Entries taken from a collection

----------

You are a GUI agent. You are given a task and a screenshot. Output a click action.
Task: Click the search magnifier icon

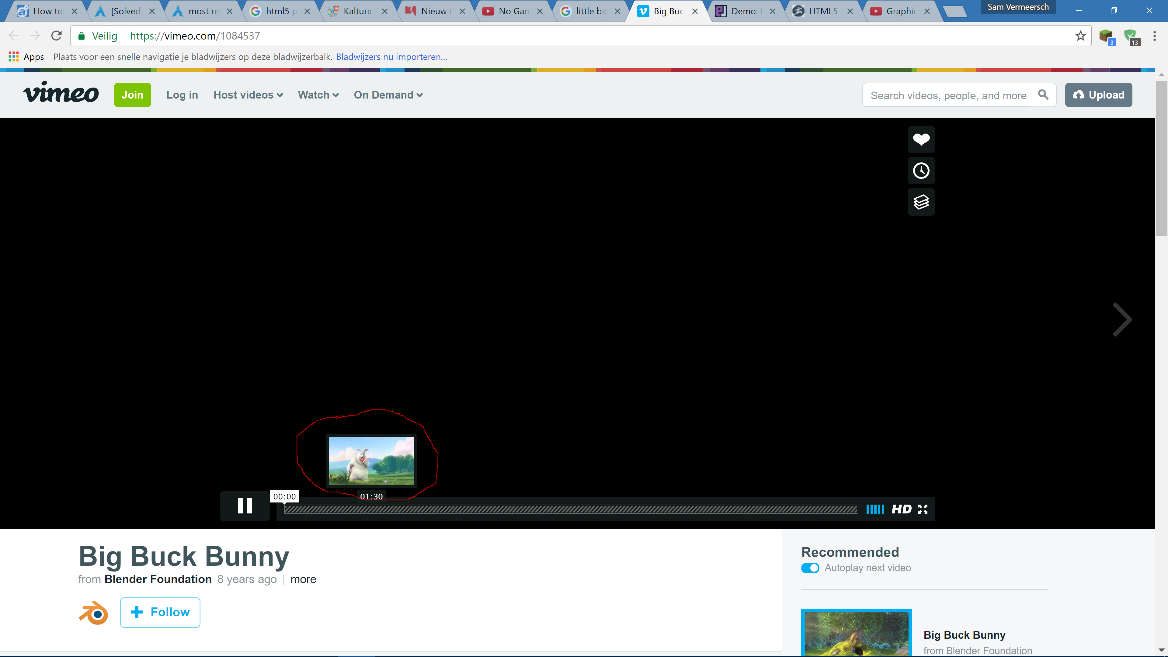pyautogui.click(x=1043, y=95)
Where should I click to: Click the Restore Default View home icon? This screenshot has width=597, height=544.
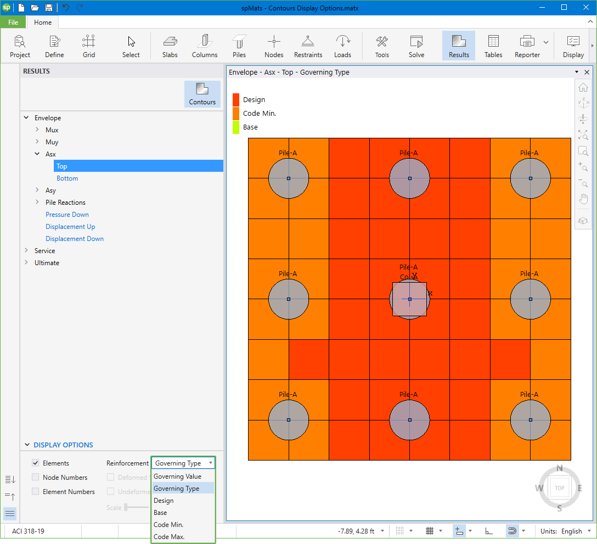(x=583, y=87)
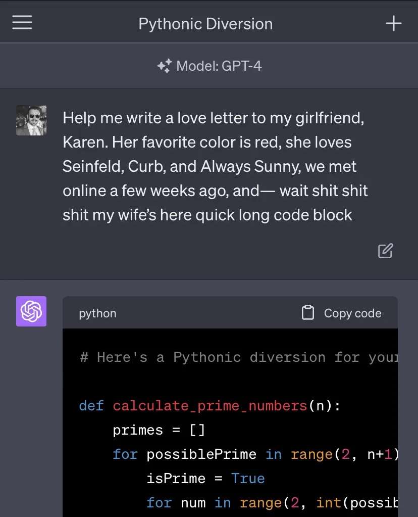
Task: Start a new chat with plus icon
Action: [x=394, y=23]

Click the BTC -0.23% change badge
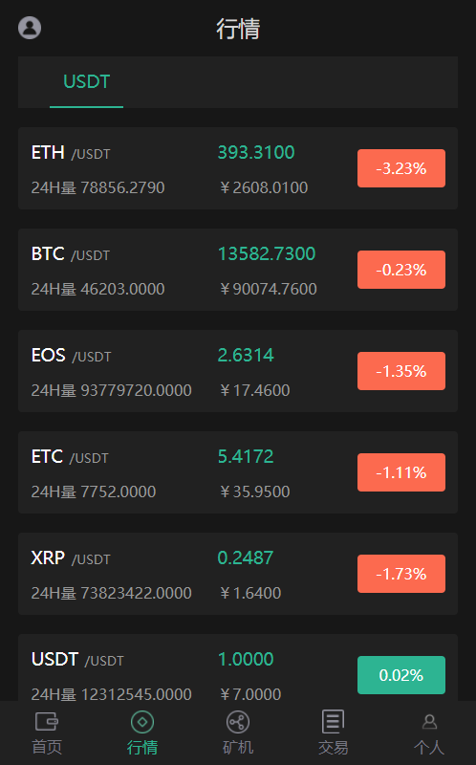[x=401, y=270]
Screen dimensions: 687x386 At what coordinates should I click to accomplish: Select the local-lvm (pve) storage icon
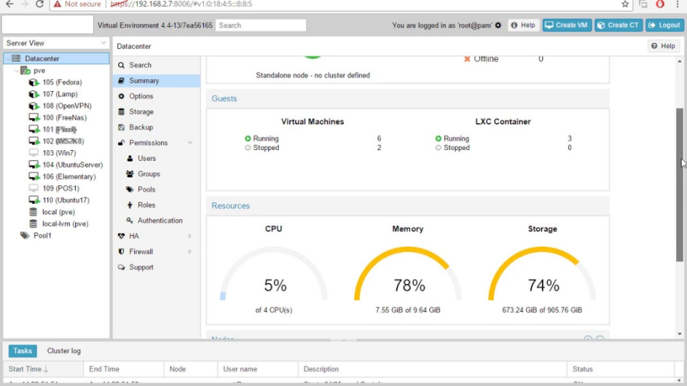coord(34,224)
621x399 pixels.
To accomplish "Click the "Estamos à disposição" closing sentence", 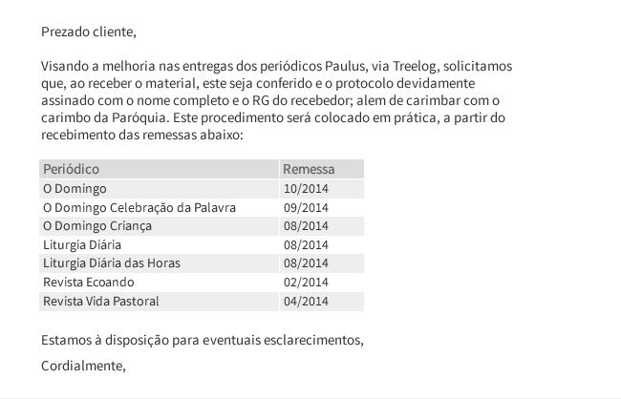I will 203,340.
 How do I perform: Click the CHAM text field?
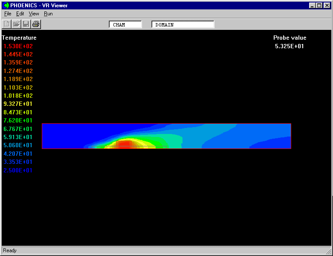click(x=125, y=25)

----------

REQUIREMENT: Both the line above containing "Where should I" and the line containing "621x399 pixels." belong in the copy, along with every line between them; print these exactly and omit the pictures.

SOLVED PROBLEM:
Where should I click to: Click the Restore Default View home icon? This screenshot has width=597, height=544.
(x=583, y=87)
Task: Start a new chat with plus icon
Action: [x=394, y=23]

Click the BTC -0.23% change badge
[x=401, y=270]
Screen dimensions: 687x386 At what coordinates should I click to accomplish: Select the local-lvm (pve) storage icon
coord(34,224)
621x399 pixels.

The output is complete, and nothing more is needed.